*Extrait du texte*:

-*-

1.4. Des outils théoriques
Nous avons vu les difficultés que comportait la
définition du public que forment les enfants en situation de rue. Ces
définitions sont-elles maintenant à même d'aider à
notre compréhension des différentes situations ? Si l'adoption
d'un vocable approprié, ou du moins épuré le plus possible
des stéréotypes qui peuvent l'accompagner, est nécessaire
comme préalable, il nous faut désormais nous intéresser
aux outils théoriques, qui vont aider à la lecture et à la
compréhension des situations concrètes rencontrées.
Pour cela, nous pouvons nous appuyer en partie sur les travaux
de Riccardo Lucchini. Il constate que très souvent, l'enfant en
situation de rue est défini selon deux dimensions. D'abord la dimension
physique : la durée de la présence de l'enfant dans la rue.

-*-

*Données enregistrées*:

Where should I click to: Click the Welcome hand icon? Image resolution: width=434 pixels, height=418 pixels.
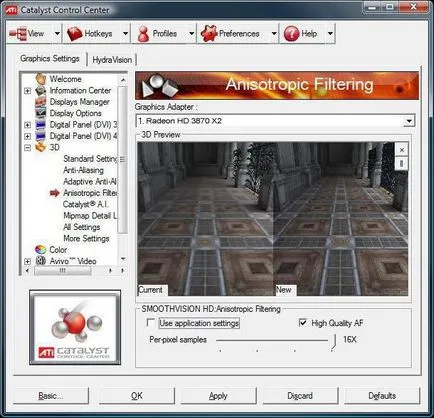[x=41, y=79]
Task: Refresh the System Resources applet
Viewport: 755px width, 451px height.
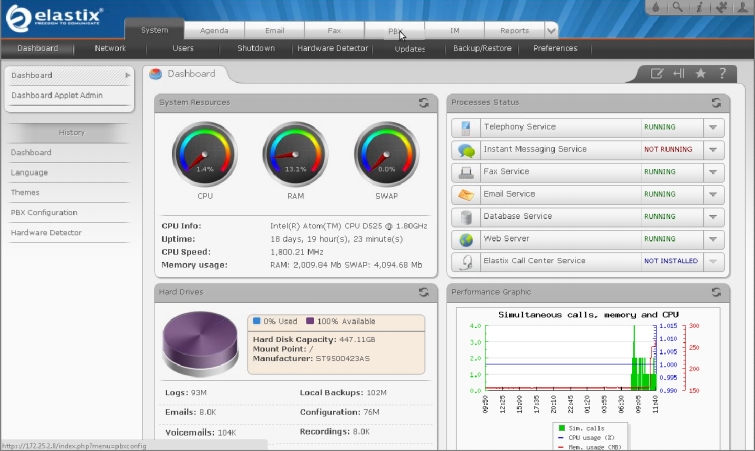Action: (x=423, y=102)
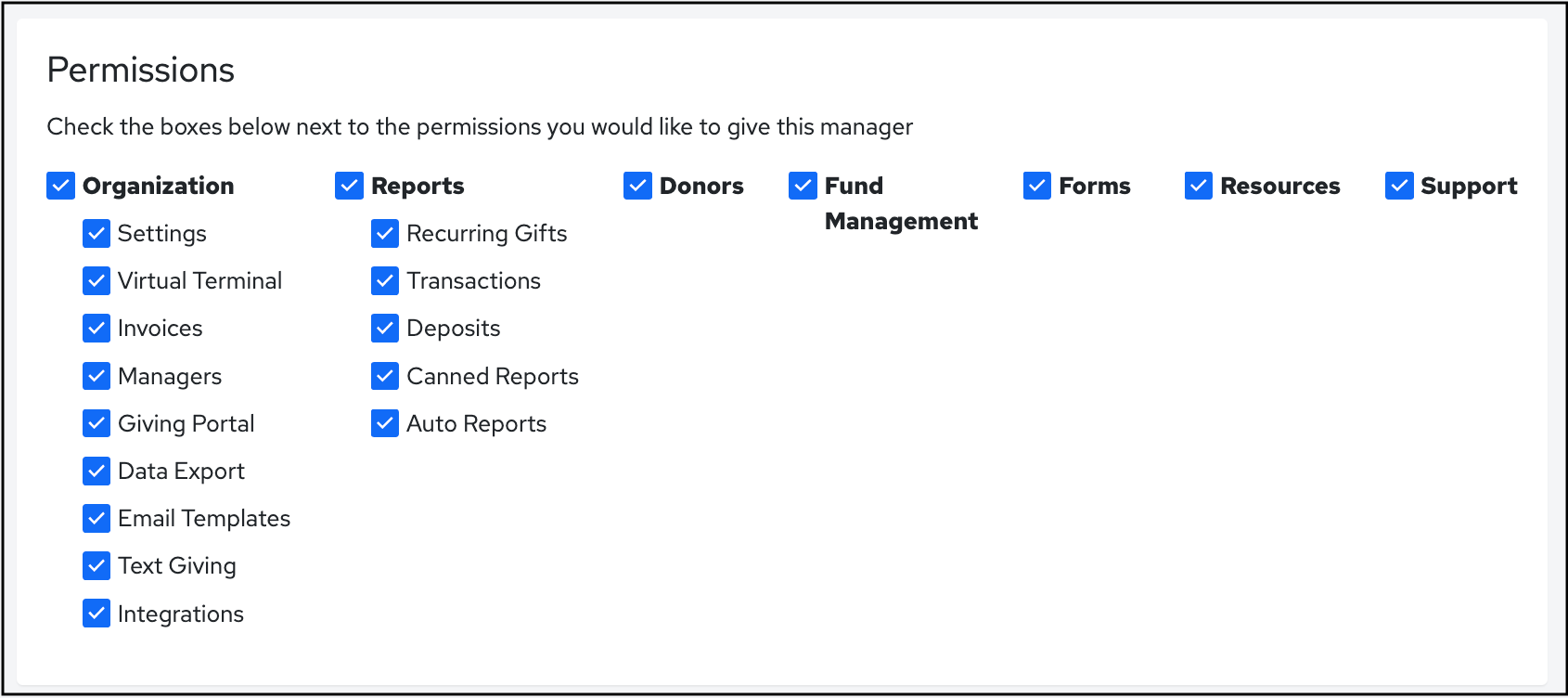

-*-

*Série de consignes*:
**a)** Dans l'extrait sur les enfants en situation de rue, quelle est la première dimension retenue pour définir l'enfant en situation de rue selon les travaux de Riccardo Lucchini ?
**b)** Résumez en deux phrases le paragraphe de l'extrait sur les enfants en situation de rue qui commence par « Nous avons vu les difficultés ».
**c)** Reprenez l'extrait sur les enfants en situation de rue à la suite de sa dernière phrase.

*Réponses aux consignes*:
**a)** La dimension physique, c'est-à-dire la durée de la présence de l'enfant dans la rue.

**b)** Définir le public des enfants en situation de rue est difficile, et l'adoption d'un vocabulaire approprié, aussi épuré que possible des stéréotypes, est un préalable nécessaire. Il faut désormais s'intéresser aux outils théoriques qui aideront à lire et à comprendre les situations concrètes rencontrées.

**c)**
Ensuite la dimension sociale : les liens qu'il entretient avec sa famille. Mais
cette définition ne permet pas de décrire avec précision
l'ensemble des carrières des enfants en situation de rue. Ainsi, pour
nous permettre d'affiner la lecture des situations et donc approfondir notre
compréhension de ce public, nous pouvons nous appuyer sur le
système « enfant-rue »22. Selon lui, la
définition bi-dimentionelle des enfants en situation de rue est
limitée car elle ne permet pas, ni d'apprécier la
diversité psychosociologique de ce public, ni de prendre en compte la
complexité de la rue23. Plutôt qu'une définition
figée, il propose donc un modèle évolutif24,
composé de plusieurs dimensions. Chacune des dimensions, suivant les cas
et les contextes, va prendre plus ou moins d'importance et se trouvera plus ou
moins liée aux autres :
22 Riccardo Lucchini, Enfants de la rue. Identité,
sociabilité, drogue, Genève, Paris, Droz, 1993, p. 22
23 Riccardo Lucchini. op cit, 1998, p. 348
24 Au fil de ses publications (voir R. Lucchini, 1993, 1996,
1998, 2001), l'auteur fera évoluer ce modèle, ajoutant,
regroupant, scindant ou retirant des dimensions.
Socialisation / sous-culture (5)
Motivation (7)
Identité (6)
Illustration 1: Le système
"enfant-rue"
Genre (8)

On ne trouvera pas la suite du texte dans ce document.